### Try it
The answer should be each line of the records that contains the word "computer"; please copy them all.

*** Opening of Given entries ***

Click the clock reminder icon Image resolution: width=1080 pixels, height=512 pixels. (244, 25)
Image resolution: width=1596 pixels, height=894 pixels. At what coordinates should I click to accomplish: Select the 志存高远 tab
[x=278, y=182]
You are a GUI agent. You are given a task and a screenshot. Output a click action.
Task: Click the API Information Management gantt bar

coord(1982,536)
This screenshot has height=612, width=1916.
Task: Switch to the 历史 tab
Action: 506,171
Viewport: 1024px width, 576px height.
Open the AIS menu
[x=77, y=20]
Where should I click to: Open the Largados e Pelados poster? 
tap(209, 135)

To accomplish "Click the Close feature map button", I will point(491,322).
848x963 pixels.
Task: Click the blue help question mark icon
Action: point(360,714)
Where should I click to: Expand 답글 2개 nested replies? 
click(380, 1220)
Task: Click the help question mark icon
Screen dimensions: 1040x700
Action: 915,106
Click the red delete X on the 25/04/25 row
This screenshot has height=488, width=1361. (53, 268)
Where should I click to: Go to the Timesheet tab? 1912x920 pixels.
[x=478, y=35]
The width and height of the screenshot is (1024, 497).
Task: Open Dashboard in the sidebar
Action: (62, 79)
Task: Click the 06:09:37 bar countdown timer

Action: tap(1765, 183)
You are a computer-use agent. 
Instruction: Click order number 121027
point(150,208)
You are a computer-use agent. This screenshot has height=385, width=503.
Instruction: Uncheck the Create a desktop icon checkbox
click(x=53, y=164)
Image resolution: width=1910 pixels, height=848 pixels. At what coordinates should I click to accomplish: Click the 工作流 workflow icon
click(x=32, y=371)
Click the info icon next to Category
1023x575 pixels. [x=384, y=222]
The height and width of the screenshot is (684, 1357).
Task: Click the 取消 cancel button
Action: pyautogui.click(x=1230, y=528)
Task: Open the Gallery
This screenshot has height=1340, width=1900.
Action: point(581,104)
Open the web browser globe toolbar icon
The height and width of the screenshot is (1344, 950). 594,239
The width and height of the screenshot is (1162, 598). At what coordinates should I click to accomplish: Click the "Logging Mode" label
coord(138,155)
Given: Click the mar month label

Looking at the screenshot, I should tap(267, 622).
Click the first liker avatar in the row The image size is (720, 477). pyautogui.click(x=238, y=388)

*** Close of Given entries ***

### Task response
You are a computer-use agent. 
You are a computer-use agent. This screenshot has height=385, width=503.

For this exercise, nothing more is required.